● **Required work**
Convert the records below into a Markdown table with the columns "Row" and "Record line", starting at the line that contains "The image size is (1200, 630)." and ending at the last line of the records. Number each row and omit blank lines.

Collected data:
────────
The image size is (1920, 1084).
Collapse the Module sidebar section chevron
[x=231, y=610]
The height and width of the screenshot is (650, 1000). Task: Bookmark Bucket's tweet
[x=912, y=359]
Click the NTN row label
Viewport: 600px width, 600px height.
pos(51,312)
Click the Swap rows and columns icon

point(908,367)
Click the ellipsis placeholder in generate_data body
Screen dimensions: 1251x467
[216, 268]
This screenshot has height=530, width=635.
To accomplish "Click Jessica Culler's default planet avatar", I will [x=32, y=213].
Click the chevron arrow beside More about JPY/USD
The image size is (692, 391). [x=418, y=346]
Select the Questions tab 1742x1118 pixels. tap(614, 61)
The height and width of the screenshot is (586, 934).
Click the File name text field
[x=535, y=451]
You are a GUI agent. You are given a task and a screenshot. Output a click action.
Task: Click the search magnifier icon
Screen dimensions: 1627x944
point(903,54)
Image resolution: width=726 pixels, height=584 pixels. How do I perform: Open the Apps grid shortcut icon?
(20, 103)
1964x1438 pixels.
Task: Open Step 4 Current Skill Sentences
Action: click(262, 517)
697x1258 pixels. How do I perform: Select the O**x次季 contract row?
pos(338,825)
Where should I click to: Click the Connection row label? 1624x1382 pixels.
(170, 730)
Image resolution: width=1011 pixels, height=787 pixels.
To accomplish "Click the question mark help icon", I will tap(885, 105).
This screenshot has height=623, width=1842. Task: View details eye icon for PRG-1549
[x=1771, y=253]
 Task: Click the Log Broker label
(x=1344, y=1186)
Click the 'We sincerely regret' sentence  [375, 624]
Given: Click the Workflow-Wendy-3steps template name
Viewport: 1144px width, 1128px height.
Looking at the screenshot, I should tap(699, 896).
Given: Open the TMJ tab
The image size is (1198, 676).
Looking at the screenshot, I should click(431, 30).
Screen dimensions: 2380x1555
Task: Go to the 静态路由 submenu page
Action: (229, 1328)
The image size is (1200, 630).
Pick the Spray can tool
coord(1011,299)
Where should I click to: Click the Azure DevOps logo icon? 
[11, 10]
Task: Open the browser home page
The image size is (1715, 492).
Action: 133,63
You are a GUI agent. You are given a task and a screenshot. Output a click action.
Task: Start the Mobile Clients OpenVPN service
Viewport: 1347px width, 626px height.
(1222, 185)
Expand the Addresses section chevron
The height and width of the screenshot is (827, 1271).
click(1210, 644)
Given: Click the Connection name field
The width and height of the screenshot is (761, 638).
────────
● **Response for this exercise**
| Row | Record line |
|---|---|
| 1 | The image size is (1200, 630). |
| 2 | Pick the Spray can tool |
| 3 | coord(1011,299) |
| 4 | Where should I click to: Click the Azure DevOps logo icon?  |
| 5 | [11, 10] |
| 6 | Task: Open the browser home page |
| 7 | The image size is (1715, 492). |
| 8 | Action: 133,63 |
| 9 | You are a GUI agent. You are given a task and a screenshot. Output a click action. |
| 10 | Task: Start the Mobile Clients OpenVPN service |
| 11 | Viewport: 1347px width, 626px height. |
| 12 | (1222, 185) |
| 13 | Expand the Addresses section chevron |
| 14 | The height and width of the screenshot is (827, 1271). |
| 15 | click(1210, 644) |
| 16 | Given: Click the Connection name field |
| 17 | The width and height of the screenshot is (761, 638). |